> _Supplied text_
* * * * *

You can trade NatWest shares outright, or you can use CFDs. These allow investors to speculate on stock prices and trade with leverage in pursuit of bigger gains. CFDs trading is explained further in the next section, but it is worth noting that beginners should avoid trading with leverage. It comes with large risks and is best left to experienced investors.

Share dealing vs CFD trading

When it comes to investing in any stock, the two options you have are share dealing and trading. Which one of these methods to opt for largely depends on your investment timeline, with investors who prioritise the long-term tending to go for share dealing, and those looking for short term gains enforcing a more aggressive trading strategy.

Here’s a quick summary of the two approaches, and the pros and cons of each.

Share dealing 

Share dealing refers to the practice of holding shares in a particular company over the long term. When investing like this, you’re seeking to profit either from quarterly dividend payments or an increase in the stock’s price over time.

When investing your money this way, it is important to do a thorough fundamental analysis of the company in which you are investing. You want to put your money in a stock you believe will trend upwards over time, even if there is some market volatility along the way, rather than get distracted by shorter-term peaks and troughs.

Pros

  • Can build wealth over time to achieve financial goals
  • Don’t need to be very reactive to short-term market movements
  • Some stocks will give you an income through recurring dividends

Cons

  • Takes a long time to realise any profits
  • Your capital is tied up in stocks and cannot be used for other investments

CFD Trading 

If your aim is to generate profits in the short term, then you might be better off trading shares than holding them in your portfolio. Stock trades like this are executed using CFDs (contracts for difference), which allow investors to trade against the value of a stock without having to take ownership of it. When CFD trading, investors are looking to buy and sell stocks fast to profit from short-term fluctuations in value.

One aspect of CFD trading that many investors find attractive is that they allow you to trade with leverage. This means you can place large trades while only putting up a fraction of the value yourself – for instance, if a platform offered leverage of 1:10, you could put £10 into NWG shares and be able to trade £100 worth. This can maximise profits if the market moves in your favour, but be careful as it can also lead to heavy losses.

* * * * *

> _Given records_

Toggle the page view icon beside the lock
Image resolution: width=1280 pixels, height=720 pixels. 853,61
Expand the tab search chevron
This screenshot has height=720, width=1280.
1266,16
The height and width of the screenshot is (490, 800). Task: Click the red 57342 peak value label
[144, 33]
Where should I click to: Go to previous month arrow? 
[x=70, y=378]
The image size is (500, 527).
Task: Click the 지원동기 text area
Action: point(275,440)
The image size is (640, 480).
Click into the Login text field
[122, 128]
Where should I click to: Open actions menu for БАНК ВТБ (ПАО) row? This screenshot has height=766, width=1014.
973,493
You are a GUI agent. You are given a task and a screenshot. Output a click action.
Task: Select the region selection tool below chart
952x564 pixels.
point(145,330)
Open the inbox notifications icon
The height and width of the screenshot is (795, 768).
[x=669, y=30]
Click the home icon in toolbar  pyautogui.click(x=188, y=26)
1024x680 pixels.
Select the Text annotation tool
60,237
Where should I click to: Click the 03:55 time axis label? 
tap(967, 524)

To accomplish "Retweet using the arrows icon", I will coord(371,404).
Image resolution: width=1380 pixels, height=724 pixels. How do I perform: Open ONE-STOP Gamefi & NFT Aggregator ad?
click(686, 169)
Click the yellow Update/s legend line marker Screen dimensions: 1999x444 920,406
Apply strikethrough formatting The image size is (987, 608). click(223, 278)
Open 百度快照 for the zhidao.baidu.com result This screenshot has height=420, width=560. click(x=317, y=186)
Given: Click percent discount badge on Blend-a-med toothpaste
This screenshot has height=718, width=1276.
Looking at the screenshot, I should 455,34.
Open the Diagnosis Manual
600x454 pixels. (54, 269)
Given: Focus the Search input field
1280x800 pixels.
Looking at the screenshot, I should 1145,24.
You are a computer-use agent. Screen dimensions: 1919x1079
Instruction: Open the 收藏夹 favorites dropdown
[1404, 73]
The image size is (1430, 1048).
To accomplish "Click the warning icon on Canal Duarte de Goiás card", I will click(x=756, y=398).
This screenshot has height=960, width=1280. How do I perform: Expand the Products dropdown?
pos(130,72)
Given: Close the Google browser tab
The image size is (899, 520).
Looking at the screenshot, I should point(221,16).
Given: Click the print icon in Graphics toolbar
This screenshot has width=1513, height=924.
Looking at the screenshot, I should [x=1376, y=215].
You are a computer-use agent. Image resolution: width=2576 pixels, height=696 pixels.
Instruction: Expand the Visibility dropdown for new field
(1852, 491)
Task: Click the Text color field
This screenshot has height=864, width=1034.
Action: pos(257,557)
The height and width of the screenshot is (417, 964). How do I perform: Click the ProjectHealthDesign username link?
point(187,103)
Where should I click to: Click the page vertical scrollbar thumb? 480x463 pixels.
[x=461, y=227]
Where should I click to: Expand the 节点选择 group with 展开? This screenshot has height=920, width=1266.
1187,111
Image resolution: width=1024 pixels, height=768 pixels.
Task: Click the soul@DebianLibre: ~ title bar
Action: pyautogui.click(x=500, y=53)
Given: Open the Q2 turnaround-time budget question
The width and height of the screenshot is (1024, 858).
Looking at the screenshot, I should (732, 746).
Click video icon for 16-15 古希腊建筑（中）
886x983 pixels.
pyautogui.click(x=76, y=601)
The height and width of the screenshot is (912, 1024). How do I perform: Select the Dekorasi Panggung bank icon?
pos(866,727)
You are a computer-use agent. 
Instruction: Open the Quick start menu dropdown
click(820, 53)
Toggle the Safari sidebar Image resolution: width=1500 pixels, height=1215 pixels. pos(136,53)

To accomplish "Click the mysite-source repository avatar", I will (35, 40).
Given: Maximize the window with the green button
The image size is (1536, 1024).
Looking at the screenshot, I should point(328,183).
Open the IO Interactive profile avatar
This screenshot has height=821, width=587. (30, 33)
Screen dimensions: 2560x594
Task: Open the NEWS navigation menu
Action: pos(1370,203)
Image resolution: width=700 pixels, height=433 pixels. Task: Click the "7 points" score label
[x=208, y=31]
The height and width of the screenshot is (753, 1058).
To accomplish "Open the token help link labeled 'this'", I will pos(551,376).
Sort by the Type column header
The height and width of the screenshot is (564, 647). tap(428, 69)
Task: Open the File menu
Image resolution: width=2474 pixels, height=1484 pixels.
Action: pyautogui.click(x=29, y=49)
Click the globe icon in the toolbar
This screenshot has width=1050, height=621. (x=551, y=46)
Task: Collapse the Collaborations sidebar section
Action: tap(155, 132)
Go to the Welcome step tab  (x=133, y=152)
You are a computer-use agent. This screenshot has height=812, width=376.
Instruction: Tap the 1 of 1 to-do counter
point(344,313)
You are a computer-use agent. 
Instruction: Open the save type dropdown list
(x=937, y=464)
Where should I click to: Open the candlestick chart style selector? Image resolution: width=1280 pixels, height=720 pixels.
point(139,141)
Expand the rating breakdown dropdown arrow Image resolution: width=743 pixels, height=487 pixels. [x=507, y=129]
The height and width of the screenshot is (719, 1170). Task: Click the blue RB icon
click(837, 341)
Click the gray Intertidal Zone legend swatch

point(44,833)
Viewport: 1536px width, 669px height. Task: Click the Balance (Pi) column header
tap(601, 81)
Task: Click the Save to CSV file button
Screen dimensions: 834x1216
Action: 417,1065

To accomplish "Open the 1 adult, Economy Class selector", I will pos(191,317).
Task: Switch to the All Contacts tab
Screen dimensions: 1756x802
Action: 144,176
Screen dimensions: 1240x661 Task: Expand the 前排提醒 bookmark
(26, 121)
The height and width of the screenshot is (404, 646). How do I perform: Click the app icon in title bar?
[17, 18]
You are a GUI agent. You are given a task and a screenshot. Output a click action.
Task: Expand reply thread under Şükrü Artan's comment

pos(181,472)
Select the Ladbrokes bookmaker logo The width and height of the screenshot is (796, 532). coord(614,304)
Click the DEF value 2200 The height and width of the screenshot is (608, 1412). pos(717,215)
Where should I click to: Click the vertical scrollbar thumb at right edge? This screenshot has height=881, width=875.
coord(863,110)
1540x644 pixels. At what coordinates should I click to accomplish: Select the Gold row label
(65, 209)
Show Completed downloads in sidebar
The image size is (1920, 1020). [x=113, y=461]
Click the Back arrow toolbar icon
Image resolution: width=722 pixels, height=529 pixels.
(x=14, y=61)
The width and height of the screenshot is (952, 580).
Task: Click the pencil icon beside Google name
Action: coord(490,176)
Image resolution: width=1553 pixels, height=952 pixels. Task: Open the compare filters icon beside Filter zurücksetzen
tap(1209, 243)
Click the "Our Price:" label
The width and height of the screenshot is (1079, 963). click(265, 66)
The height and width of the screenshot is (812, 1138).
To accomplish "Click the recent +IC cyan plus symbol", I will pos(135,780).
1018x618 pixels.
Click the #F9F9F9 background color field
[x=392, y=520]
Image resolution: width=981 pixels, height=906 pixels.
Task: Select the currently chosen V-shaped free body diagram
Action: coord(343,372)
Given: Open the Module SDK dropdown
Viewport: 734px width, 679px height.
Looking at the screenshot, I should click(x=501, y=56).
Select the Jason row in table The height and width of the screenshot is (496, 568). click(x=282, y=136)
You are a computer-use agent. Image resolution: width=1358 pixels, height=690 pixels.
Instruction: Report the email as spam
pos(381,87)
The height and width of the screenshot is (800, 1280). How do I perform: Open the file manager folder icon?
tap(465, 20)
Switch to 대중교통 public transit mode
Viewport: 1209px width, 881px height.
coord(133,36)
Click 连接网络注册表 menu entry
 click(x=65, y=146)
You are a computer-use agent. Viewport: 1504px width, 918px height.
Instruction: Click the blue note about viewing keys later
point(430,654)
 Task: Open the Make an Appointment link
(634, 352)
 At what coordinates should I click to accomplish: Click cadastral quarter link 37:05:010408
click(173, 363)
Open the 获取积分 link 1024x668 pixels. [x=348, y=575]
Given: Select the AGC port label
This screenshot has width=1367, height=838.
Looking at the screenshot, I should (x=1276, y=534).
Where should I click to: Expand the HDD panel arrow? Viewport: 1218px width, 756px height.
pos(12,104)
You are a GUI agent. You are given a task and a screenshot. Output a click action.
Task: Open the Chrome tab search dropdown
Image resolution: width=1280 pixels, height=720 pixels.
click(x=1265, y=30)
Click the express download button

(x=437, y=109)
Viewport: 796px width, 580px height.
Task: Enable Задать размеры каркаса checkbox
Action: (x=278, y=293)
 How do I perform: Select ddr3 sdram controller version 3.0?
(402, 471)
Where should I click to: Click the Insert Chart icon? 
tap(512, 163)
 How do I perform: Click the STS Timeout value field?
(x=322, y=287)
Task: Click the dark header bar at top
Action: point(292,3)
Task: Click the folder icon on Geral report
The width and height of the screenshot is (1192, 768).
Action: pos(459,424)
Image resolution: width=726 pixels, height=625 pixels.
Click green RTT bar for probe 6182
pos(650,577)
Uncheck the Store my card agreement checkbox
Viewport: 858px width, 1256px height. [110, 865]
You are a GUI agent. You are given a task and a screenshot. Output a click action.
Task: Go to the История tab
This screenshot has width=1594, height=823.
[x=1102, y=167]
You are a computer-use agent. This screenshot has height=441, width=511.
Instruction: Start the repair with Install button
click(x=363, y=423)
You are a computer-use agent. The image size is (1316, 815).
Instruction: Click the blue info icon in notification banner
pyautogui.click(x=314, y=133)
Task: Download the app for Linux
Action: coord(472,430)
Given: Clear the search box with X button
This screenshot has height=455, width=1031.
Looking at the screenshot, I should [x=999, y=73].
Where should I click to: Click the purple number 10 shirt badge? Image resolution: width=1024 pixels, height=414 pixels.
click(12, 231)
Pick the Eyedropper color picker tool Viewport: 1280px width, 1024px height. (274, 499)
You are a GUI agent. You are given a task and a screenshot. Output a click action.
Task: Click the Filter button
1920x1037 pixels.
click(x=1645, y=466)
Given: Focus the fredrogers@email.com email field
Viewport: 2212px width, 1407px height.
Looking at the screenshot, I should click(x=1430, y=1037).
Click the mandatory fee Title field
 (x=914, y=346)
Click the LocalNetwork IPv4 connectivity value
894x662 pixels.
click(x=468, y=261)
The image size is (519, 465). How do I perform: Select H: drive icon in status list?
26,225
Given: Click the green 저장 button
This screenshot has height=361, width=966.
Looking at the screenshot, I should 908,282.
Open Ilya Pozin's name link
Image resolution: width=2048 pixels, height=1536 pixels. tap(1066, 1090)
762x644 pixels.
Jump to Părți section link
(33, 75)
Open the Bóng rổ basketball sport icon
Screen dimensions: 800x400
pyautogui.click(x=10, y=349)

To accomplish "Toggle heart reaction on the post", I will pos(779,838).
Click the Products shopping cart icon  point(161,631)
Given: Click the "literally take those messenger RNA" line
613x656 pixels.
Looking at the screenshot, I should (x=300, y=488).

* * * * *

> _Prompt_
In the text on share dealing and CFD trading, how much worth of NWG shares could you trade by putting in £10 with leverage of 1:10? The lines come from a different source than the text on share dealing and CFD trading.

> _Output_
£100 worth.